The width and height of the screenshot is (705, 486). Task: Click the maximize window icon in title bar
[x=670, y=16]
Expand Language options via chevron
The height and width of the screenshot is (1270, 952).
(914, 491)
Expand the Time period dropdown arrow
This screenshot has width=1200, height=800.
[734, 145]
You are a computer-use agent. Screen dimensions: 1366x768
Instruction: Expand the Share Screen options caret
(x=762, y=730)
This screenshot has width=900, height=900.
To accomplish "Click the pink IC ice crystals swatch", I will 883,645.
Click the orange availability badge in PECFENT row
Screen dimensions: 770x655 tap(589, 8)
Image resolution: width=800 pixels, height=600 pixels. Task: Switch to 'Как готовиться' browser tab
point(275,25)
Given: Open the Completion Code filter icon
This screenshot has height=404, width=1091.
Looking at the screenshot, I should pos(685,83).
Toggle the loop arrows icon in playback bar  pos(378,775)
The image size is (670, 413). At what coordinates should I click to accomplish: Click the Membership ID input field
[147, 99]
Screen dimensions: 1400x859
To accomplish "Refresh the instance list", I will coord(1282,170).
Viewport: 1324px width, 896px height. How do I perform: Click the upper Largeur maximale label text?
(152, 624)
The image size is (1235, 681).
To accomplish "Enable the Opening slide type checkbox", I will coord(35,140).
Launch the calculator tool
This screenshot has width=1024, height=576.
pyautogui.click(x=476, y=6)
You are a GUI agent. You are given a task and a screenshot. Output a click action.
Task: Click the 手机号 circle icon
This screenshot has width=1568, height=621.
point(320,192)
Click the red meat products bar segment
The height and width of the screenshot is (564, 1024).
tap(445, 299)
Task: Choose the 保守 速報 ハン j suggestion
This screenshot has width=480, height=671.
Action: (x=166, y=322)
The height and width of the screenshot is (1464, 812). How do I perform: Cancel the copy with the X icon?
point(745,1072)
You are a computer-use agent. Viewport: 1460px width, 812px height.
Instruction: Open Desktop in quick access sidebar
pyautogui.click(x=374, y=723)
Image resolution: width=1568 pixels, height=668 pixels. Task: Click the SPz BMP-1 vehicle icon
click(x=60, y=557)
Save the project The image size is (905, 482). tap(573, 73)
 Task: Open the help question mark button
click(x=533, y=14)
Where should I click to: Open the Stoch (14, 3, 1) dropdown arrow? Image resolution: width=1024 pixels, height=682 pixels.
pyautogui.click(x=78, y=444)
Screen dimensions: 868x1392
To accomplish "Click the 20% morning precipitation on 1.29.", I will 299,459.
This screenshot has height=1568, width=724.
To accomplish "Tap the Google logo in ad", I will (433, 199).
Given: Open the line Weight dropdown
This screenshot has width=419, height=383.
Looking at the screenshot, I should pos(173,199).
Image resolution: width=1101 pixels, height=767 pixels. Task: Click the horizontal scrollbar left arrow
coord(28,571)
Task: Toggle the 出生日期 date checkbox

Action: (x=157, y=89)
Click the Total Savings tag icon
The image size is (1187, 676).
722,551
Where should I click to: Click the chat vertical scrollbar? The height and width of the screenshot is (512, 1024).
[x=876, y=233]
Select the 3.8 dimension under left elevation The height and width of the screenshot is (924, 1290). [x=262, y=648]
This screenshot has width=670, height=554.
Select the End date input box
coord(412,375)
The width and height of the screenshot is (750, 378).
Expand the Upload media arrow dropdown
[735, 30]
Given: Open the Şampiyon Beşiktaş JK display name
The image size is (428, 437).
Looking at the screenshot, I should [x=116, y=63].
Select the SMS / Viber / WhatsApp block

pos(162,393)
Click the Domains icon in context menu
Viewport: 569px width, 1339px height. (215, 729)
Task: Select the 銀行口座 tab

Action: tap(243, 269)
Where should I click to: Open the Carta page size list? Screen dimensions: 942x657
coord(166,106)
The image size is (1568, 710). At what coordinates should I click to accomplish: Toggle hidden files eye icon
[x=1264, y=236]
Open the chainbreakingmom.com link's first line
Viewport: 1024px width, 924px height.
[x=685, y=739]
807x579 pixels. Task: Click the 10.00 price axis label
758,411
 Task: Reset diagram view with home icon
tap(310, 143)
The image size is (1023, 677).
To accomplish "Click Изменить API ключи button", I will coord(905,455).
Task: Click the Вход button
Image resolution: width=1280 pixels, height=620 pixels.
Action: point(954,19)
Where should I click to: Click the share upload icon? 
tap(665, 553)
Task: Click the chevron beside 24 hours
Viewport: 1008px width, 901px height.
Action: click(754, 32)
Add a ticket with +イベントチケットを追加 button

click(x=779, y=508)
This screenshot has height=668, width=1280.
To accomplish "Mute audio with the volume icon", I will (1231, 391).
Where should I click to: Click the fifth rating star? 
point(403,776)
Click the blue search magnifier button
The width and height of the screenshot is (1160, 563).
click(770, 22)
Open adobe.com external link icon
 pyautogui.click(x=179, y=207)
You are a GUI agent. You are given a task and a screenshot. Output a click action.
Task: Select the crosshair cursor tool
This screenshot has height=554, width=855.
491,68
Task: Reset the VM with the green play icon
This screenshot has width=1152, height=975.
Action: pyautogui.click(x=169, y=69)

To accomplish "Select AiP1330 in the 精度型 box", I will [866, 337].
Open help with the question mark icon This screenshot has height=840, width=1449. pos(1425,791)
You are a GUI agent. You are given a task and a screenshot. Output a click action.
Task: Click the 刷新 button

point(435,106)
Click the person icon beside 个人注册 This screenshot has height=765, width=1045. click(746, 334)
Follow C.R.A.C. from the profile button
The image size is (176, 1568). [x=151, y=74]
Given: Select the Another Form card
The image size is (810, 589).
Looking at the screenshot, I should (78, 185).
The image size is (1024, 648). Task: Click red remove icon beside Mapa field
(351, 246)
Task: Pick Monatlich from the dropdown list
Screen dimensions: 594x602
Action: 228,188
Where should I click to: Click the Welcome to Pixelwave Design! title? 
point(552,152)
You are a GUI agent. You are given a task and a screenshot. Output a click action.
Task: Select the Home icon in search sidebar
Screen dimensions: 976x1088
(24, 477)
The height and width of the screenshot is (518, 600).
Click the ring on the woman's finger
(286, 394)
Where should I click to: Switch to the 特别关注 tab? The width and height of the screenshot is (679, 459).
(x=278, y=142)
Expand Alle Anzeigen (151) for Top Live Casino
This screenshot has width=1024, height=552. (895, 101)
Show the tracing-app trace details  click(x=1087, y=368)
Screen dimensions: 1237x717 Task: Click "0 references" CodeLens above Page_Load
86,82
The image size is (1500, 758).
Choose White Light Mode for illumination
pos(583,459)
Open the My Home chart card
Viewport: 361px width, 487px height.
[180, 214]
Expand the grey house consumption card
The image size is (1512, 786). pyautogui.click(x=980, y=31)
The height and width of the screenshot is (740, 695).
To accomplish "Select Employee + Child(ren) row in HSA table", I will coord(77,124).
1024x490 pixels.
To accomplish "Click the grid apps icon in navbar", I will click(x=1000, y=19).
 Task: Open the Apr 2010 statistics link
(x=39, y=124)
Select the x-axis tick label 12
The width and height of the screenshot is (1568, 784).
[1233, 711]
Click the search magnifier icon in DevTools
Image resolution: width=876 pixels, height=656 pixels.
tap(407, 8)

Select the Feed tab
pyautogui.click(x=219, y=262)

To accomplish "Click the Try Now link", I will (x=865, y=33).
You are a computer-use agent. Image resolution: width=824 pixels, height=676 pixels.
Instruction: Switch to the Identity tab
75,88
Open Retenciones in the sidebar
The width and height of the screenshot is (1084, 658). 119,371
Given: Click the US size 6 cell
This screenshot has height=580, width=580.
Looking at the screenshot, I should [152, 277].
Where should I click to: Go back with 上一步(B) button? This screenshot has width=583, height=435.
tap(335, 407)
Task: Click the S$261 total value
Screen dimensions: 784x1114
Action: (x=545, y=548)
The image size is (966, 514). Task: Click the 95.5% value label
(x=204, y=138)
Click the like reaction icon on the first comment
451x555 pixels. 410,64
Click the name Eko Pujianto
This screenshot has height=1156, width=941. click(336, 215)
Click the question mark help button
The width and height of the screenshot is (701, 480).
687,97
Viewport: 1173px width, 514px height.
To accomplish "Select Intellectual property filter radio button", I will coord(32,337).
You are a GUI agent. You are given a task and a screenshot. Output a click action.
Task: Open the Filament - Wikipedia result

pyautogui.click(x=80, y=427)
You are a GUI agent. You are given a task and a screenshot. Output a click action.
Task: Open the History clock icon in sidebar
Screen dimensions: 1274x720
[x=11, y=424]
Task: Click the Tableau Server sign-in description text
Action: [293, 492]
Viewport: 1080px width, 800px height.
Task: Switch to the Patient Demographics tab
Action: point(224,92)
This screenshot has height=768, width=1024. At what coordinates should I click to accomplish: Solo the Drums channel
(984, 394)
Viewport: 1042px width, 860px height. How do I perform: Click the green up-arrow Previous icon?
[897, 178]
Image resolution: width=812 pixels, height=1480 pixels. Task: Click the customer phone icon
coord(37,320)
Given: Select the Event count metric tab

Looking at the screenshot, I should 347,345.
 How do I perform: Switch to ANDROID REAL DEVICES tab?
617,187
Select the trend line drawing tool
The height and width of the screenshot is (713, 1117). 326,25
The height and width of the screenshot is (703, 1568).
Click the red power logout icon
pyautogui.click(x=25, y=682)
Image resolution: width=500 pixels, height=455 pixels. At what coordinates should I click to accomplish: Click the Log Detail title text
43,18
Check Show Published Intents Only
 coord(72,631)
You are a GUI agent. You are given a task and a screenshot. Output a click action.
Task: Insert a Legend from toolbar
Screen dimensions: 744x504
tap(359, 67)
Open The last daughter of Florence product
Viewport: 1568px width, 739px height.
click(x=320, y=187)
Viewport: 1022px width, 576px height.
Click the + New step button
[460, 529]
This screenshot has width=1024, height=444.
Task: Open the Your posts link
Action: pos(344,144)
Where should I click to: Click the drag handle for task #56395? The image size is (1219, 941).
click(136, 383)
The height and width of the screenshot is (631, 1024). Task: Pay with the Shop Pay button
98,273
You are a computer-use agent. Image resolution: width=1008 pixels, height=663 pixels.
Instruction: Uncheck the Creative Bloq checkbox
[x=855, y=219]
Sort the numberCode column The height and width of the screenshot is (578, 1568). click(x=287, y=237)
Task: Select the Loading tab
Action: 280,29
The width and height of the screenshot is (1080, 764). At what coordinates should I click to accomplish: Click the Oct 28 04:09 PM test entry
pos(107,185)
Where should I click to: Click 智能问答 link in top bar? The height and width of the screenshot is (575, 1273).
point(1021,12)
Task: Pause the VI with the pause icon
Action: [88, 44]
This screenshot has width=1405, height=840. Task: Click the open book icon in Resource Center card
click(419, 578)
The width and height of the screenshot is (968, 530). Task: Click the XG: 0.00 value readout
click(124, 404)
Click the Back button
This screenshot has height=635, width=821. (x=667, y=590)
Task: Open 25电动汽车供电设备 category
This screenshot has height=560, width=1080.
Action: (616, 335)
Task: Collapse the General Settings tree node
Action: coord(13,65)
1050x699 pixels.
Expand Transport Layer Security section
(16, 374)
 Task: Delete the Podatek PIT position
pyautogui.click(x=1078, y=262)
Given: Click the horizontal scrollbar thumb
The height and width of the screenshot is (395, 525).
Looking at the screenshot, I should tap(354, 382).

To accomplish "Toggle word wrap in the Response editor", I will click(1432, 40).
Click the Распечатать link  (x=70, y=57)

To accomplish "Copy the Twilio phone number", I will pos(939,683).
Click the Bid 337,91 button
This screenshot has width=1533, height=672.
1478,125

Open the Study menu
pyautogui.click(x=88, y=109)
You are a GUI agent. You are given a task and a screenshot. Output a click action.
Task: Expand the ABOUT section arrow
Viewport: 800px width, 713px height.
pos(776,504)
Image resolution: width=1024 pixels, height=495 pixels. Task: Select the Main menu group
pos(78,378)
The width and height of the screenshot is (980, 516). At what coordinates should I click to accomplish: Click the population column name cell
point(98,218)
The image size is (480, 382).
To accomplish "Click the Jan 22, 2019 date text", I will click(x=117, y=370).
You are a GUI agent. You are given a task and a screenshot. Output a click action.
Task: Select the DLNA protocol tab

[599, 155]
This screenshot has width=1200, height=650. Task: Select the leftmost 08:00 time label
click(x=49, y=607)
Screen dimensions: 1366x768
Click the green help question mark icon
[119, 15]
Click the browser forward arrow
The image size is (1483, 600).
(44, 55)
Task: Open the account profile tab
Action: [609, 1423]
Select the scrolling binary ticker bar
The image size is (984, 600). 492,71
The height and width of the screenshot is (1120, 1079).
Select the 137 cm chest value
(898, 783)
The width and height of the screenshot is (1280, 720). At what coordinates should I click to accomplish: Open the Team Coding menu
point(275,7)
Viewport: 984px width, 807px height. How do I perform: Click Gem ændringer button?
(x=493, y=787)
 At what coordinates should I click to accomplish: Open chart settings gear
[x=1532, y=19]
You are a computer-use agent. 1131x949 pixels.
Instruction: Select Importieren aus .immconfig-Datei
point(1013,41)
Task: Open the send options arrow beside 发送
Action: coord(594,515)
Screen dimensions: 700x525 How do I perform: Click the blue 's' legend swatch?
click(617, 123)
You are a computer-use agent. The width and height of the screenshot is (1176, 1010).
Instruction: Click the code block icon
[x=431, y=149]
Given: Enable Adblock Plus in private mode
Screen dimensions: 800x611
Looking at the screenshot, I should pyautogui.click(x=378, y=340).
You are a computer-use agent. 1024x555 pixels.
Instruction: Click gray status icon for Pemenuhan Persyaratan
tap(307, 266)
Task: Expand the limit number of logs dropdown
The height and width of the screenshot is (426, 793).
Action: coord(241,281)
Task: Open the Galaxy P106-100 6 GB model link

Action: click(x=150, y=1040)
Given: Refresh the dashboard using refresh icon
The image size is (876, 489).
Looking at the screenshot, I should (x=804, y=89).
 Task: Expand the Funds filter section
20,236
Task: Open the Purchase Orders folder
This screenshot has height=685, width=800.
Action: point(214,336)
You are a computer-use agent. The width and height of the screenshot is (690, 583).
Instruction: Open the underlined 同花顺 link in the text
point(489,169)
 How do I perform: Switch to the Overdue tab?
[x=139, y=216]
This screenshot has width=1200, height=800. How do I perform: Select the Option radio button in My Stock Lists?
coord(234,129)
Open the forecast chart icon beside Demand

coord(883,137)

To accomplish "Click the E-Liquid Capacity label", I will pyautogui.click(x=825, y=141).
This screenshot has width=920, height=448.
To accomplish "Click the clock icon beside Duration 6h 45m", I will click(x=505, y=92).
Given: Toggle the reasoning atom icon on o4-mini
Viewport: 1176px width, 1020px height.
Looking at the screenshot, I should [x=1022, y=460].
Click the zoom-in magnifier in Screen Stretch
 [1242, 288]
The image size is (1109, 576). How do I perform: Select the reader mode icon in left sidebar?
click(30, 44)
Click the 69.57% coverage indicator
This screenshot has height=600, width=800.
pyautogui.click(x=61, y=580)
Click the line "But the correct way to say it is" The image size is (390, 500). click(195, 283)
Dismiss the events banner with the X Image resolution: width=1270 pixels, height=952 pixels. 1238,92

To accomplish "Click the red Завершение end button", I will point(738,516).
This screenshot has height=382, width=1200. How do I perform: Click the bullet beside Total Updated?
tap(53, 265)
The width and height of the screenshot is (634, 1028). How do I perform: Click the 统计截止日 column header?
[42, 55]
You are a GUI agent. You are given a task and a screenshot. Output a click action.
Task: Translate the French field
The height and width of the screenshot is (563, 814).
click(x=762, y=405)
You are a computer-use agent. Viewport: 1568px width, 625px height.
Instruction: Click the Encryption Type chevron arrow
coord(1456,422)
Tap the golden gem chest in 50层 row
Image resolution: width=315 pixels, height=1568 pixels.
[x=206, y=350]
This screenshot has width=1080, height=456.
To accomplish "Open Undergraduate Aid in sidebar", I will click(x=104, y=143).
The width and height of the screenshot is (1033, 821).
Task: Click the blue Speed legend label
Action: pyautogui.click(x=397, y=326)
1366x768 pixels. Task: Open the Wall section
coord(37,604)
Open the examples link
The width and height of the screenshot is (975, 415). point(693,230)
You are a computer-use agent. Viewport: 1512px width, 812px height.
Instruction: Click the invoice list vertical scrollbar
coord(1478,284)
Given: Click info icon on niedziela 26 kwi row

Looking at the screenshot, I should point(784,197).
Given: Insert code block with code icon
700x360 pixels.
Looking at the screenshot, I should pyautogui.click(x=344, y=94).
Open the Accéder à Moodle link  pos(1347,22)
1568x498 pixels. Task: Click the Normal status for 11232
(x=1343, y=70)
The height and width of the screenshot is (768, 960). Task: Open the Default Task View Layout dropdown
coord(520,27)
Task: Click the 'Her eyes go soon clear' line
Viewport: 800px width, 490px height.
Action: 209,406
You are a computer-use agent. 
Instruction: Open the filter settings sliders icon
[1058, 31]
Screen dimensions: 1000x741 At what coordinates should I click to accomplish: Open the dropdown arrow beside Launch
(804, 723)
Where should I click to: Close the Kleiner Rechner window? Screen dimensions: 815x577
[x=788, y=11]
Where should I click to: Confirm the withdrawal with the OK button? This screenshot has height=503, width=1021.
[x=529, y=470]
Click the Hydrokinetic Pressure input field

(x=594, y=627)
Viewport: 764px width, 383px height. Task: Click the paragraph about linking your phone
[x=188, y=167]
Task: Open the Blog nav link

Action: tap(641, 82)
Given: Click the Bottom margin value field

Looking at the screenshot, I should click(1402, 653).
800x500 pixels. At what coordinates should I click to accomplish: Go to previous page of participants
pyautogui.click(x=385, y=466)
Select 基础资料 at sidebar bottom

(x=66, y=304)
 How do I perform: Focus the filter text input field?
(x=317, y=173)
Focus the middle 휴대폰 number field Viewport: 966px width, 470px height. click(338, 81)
◇ ◇ ◇
**Problem to work on:** Could you repeat exactly the lines in the listing above from the one with "Task: Insert a Legend from toolbar" down to the one with "Viewport: 1022px width, 576px height."? Include both of those lines.

**Solution below:**
Task: Insert a Legend from toolbar
Screen dimensions: 744x504
tap(359, 67)
Open The last daughter of Florence product
Viewport: 1568px width, 739px height.
click(x=320, y=187)
Viewport: 1022px width, 576px height.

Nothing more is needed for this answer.